A CyberMaxx user, maxing out, to the max
Valve, the studio behind Left 4 Dead 2, has expressed special interest in Oculus VR and says that it’s days away from launching a standardized development kit for Oculus Rift and all other VR controllers. Valve plans to reveal this during its Steam Developer Days conference next week (14-15 January). But once a unified development kit for VR comes out, games will soon begin to take advantage of this once-mocked technology. And with Steam as a platform, it may see widespread love from the platforms 65-million registered users.
Here’s what Oculus has done to combat the usual motion-sickness associated with VR. It’s new headset, “Crystal Cove”, has a 30-millisecond refresh rate, so there’s less visual lag for us to endure. If there’s two low-latency screens stuck onto your eyes, nausea quickly sets in. With an almost 400g weight stuck to your head, less nausea is a good thing.
So what’s in store? VR rivalry for one. As BBC reports, Oculus Rift isn’t the only major VR headset in town. Sony recently announced the HMZ-T3Q at CES as a direct rival to Oculus Rift. This isn’t the first VR-style helmet from Sony though, that honour goes to the HMZ-T3W, a US$1000 VR headset that looks the exact same as the 2014 model. That model though was aimed at users who wanted a “cinema-like experience in the comfort of their own home”. It wasn’t made for gaming, but the HMZ-T3Q is. The major issue though is spatial awareness.

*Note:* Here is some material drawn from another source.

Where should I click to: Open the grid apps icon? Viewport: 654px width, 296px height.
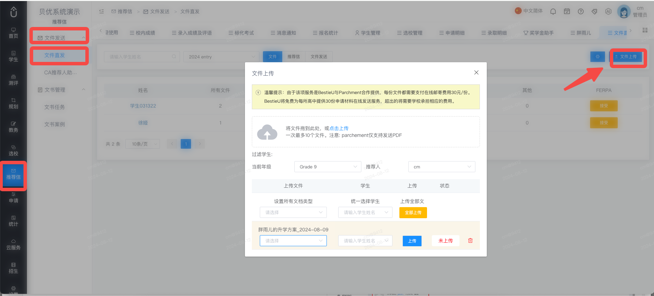[x=645, y=30]
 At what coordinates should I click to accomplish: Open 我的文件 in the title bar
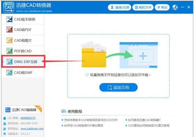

Think of it like this: you’re playing Team Fortress 2 on the Oculus Rift and you want to make a sharp turn around to avoid a backstab from a would-be assassin. If you’ve got a wired controller or keyboard and mouse, this is close to impossible. Analyst firm Forrester agrees. “VR headsets face a significant problem that won’t be overcome in the near term. They’re not good enough to keep up with the sophisticated way the brain processes visual and spatial information, including the user’s own movement.” Overcoming this issue only costs US$500 though.
It’s called the Virtuix Omni Natural Motion Interface and this, combined with Sony or Oculus’ VR headsets, has the potential to immerse us in virtual worlds.
With harnesses, special shoes and tracking sensors, we’ll be able to run in spot, pivot and fire as naturally as we do in real life. Just you know, as we’re locked in with technology on all sides.
Ultimately, it’s not only a battle of the wallet (A US$300 Oculus Rift versus whatever Sony’s will cost), but of usability as well. Reviews have been kind to the Oculus Rift, despite it being labeled as a “sensory overload”, and we’re yet to hear any reports from the HMZ-T3Q (the HMZ-T3Z has “annoying blur”), so it’s a waiting game now until the commercial versions arrive later this year or early next year. So while 2014 may not be the year of VR, companies will at least have more time to perfect their VR visions of the future.